I suspect this evolutionary hard wiring gives people an appetite for the media’s sound bite and the snap judgments. You get a coherent story without much effort, even if it is distorting at best and outright wrong at its worse.

This week economist Eric Knight published “Reframe: How to solve the world’s trickiest problems”. In it he tries to apply Kahneman’s theories to political questions.

Alas, I have not got hold of it yet and have only read summaries.

Nonetheless, this week’s political machinations reveal how applicable Kahneman’s theories are to politics, the media and public opinion.

Polls often ask what people think of the Prime Minister and whether she is doing a better job than various other candidates.

At least the pollsters these days recognise the problem: they do not ask, who do you think will make the better Prime Minister. They merely ask who you do you prefer. The pollsters and people who read the polls may have the mistaken belief that people are choosing who the respondents THINK would make the better Prime Minister, but they don’t think. They are really answering the question who they FEEL they prefer to be Prime Minister.

Indeed, the “feel” interpretation is the only way to explain the enormous difference between Rudd and Gillard in the polls.

Most voters simply do not have enough information to make a decision about who would be a better Prime Minister. So they answer according to feeling: voice; smile; dress and a whole lot of other irrelevant things. For them, what they see is all there is. That is how we get the result that Rudd would add 15 points to Labor’s primary vote.
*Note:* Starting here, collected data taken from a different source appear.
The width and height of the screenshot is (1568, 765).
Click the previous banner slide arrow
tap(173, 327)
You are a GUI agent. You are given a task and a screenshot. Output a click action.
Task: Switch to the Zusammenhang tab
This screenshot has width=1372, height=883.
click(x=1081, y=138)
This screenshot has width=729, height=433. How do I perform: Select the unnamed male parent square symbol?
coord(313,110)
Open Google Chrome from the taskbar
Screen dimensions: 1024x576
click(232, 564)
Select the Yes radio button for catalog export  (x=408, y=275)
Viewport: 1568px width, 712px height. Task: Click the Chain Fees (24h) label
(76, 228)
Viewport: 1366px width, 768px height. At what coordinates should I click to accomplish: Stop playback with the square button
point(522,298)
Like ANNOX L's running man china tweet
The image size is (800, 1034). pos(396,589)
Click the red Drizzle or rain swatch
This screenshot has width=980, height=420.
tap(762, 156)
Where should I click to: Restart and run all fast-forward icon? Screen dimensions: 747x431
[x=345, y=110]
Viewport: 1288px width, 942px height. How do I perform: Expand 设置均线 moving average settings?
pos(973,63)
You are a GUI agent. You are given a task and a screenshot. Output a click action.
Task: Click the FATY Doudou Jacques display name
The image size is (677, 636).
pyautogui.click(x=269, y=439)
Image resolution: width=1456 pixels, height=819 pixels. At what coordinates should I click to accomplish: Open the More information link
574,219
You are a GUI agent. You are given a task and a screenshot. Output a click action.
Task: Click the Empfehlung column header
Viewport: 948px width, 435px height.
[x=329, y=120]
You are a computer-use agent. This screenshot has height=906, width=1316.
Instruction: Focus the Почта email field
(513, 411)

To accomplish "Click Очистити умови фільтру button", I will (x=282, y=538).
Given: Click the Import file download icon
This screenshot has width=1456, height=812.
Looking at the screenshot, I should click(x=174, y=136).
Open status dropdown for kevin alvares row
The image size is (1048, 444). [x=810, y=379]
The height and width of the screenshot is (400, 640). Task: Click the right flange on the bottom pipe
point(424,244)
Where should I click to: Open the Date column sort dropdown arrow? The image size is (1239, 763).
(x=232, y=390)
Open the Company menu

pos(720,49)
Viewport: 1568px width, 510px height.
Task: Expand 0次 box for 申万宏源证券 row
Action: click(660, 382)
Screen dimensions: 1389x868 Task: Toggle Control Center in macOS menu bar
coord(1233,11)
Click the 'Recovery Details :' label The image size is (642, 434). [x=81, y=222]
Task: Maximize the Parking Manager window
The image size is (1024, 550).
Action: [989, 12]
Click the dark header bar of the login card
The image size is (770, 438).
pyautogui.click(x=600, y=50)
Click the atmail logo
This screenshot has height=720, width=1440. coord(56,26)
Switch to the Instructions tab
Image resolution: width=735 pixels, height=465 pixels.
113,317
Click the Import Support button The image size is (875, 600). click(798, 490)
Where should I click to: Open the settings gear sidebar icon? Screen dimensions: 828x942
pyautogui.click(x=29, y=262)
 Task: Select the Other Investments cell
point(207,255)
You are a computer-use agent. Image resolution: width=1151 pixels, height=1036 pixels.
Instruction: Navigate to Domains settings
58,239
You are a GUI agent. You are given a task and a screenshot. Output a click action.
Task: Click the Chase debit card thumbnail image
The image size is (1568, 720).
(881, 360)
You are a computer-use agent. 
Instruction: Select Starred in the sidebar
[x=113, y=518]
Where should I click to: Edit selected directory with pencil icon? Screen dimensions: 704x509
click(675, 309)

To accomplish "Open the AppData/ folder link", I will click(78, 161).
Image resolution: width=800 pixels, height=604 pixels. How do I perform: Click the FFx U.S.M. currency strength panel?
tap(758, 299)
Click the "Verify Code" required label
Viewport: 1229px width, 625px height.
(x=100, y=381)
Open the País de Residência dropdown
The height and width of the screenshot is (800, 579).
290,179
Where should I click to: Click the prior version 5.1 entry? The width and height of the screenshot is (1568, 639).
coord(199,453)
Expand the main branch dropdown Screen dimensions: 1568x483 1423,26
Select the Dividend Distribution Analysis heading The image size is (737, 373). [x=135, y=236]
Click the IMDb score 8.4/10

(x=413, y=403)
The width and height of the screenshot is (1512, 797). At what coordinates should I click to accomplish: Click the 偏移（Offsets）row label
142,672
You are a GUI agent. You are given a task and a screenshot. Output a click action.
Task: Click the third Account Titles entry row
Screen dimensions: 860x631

No doubt an accurate measure of feeling, but preposterous.

The reporting, albeit anonymously of MPs from their electorates over summer, says the anti-Gillard feeling is visceral. It must be. There is simply not enough, if any, policy difference between Rudd and Gillard to make a rational person change their party vote on the basis of who is leader.

There is certainly not enough information about leadership qualities for voters to make a sensible choice. The full story is never told. Indeed, the whole system of Cabinet government in a disciplined two-party system conspires against the public getting insight into the leadership qualities of political office-holders.

No full Dickens story here with fully rounded characters – just secondhand media grabs.

Nonetheless, however ill-informed or irrational the opinon is, it is there. We will not be able to do much about hard-wired System One thinking short of a wholesale education program in behavioural psychology. So Labor will have to deal with it.

Incidentally, replacing Gillard with Smith, Shorten or Crean would in effect be going out of the frying pan into the frying pan. It would not satisfy the gut feeling that the man the people voted for was tipped out by a small cabal of powerbrokers and that the joy of Australia having its first female Prime Minister was tainted by the circumstances of her attaining the office.

We have here what Kahneman calls cognitive bias – judgment about one thing (leadership and national interest) being made on the basis of other things (hairdo, voice, dress, soundbite). And most of us most of the time do not know that we are doing it. It may be that our snap judgment is right, but equally it could well be wrong.

Worse, the snap judgment is not restricted to leadership. It misdirects attention and resources to a whole lot of things which grab media attention because they are rare, dramatic, emotional and conflict-ridden, rather than the mundane and common where the resources should be directed.

And worse still, politicians suffer from cognitive bias, too.

Perhaps with a little more understanding of behavioural psychology, tough, we might know what the Dickens is going on.

CRISPIN HULL

This article first appeared in The Canberra Times on 11 February 2012.